You can login into the cluster with:

  $ sesdev ssh ses5-mini

Or, access openATTIC with:

  $ sesdev tunnel ses5-mini openattic

Fixes #

Description:


Checklist:

smithfarm commented 3 years ago

Changing the sntp timeout from 1 second to 5 seconds doesn't seem like it should do any harm.

FWIW I do not reproduce this behavior here: sesdev create ses5 --single-node completes successfully for me.
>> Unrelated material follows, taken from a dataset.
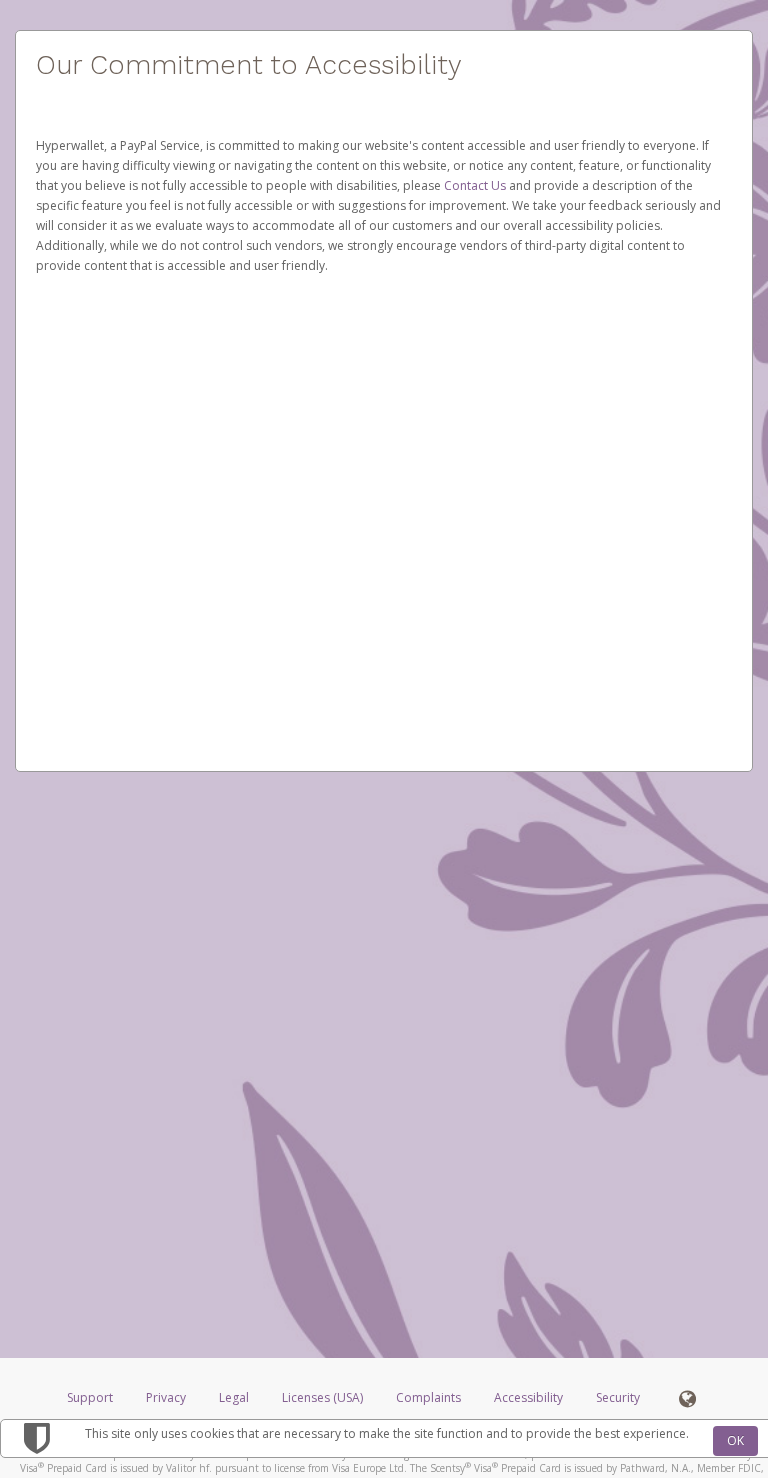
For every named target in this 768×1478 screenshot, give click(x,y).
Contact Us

tserong commented 3 years ago

WTF? I just tried sesdev create ses5 --single-node and had the same problem (['master.ses5-mini.test 127.0.1.1 no UCST response after 1 seconds']), but if I login to the VM later and run sntp -t 1 127.0.0.1 it returns immediately just fine. Uh... Maybe the NTPD startup/sync is somehow laggy...? But that doesn't explain why @smithfarm didn't hit this.

Let me just do another couple of tests...

tserong commented 3 years ago

OK, so this thing is just freakish.

In my testing, if I run /usr/sbin/sntp -t 1 127.0.0.1 from a shell, it always returns immediately, e.g.:

# time /usr/sbin/sntp -t 1 127.0.0.1
sntp 4.2.8p15@1.3728-o Thu Jun 25 14:17:23 UTC 2020 (1)
2021-06-18 12:29:18.893530 (+0000) +0.000032 +/- 0.142808 127.0.0.1 s3 no-leap

real    0m0.008s
user    0m0.007s
sys 0m0.000s

If run from salt (as part of the validate runner in stage 3), it usually fails:

# for i in $(seq 1 10) ; do DEV_ENV=true salt-run validate.pillar cluster=ceph 2>&1 |grep -q '^True' && echo "OK" || echo "failed" ; done
failed
failed
failed
failed
OK
failed
failed
failed
failed
failed

journalctl -u run at the same time shows an obvious lag of a couple of seconds in sntp:

Jun 18 12:32:39 master sntp[5298]: sntp 4.2.8p15@1.3728-o Thu Jun 25 14:17:23 UTC 2020 (1)
Jun 18 12:32:39 master sntp[5298]: Can't open KOD db file /var/lib/ntp/kod for writing: Permission denied
Jun 18 12:32:41 master sntp[5298]: master.ses5-mini.test 127.0.1.1 no UCST response after 1 seconds

Now, wait a minute... See how that says "master.ses5-mini.test 127.0.1.1 no UCST response after 1 seconds"? I was testing the wrong thing by hitting 127.0.0.1, I should have tried it by hostname:

# time /usr/sbin/sntp -t 1 master.ses5-mini.test
sntp 4.2.8p15@1.3728-o Thu Jun 25 14:17:23 UTC 2020 (1)
master.ses5-mini.test 127.0.1.1 no UCST response after 1 seconds

real    0m1.787s
user    0m0.006s
sys 0m0.000s

Sure enough, that takes way longer. I'd be willing to bet this is actually a DNS problem (name resolution lag?).

I'm still surprised we never hit this before, and also haven't hit it on SES6, but I'm still happy to take the fix, and will apply the same to SES6 for completeness.

smithfarm commented 3 years ago

Yes, that sounds very much like name-resolution lag.